[Opening Exercise material section]

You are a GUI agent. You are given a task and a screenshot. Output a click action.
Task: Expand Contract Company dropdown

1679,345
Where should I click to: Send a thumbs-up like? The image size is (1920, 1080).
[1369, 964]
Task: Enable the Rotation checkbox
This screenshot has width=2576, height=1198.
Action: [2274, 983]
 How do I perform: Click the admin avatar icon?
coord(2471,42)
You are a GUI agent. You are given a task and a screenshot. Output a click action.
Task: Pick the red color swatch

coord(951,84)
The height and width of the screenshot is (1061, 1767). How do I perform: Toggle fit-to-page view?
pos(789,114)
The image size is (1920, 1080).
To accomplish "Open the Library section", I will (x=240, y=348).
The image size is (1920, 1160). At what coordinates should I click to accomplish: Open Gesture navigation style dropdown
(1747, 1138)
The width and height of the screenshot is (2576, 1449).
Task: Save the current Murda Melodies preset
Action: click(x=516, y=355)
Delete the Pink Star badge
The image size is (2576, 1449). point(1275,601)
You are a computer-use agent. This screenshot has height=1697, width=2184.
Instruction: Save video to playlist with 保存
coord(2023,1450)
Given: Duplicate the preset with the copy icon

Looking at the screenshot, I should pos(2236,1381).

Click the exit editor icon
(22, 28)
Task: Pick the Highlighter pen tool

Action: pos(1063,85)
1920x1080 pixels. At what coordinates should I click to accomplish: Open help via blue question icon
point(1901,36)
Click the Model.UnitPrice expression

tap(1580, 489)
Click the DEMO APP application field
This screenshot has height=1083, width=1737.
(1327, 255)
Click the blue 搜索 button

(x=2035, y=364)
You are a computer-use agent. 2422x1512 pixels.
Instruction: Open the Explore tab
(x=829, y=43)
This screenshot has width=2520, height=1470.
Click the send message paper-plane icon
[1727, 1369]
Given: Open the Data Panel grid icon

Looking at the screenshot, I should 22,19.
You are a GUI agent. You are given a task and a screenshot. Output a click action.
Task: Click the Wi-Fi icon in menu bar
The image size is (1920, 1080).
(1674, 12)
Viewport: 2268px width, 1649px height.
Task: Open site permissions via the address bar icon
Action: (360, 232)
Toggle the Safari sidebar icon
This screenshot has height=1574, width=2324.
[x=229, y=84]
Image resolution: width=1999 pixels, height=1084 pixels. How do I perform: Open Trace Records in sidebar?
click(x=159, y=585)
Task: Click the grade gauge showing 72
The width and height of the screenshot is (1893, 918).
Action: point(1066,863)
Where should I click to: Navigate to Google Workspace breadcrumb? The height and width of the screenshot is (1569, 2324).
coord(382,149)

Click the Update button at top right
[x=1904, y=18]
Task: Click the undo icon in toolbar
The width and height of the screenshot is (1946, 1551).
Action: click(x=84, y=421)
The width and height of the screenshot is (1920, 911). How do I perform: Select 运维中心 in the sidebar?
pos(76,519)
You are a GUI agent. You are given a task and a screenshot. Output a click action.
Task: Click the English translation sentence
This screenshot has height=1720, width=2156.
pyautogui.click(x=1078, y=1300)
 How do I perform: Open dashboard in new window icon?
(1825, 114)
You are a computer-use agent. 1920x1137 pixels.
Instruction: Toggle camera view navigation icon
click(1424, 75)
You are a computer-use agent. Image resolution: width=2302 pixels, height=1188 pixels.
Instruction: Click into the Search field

[Closing Exercise material section]

> [Instructions to follow]
Each line of the entries above that contains "computer" must be copied into the answer.

> [Reply to the exercise]
You are a computer-use agent. This screenshot has height=1697, width=2184.
You are a computer-use agent. 2422x1512 pixels.
You are a computer-use agent. 1920x1137 pixels.
You are a computer-use agent. Image resolution: width=2302 pixels, height=1188 pixels.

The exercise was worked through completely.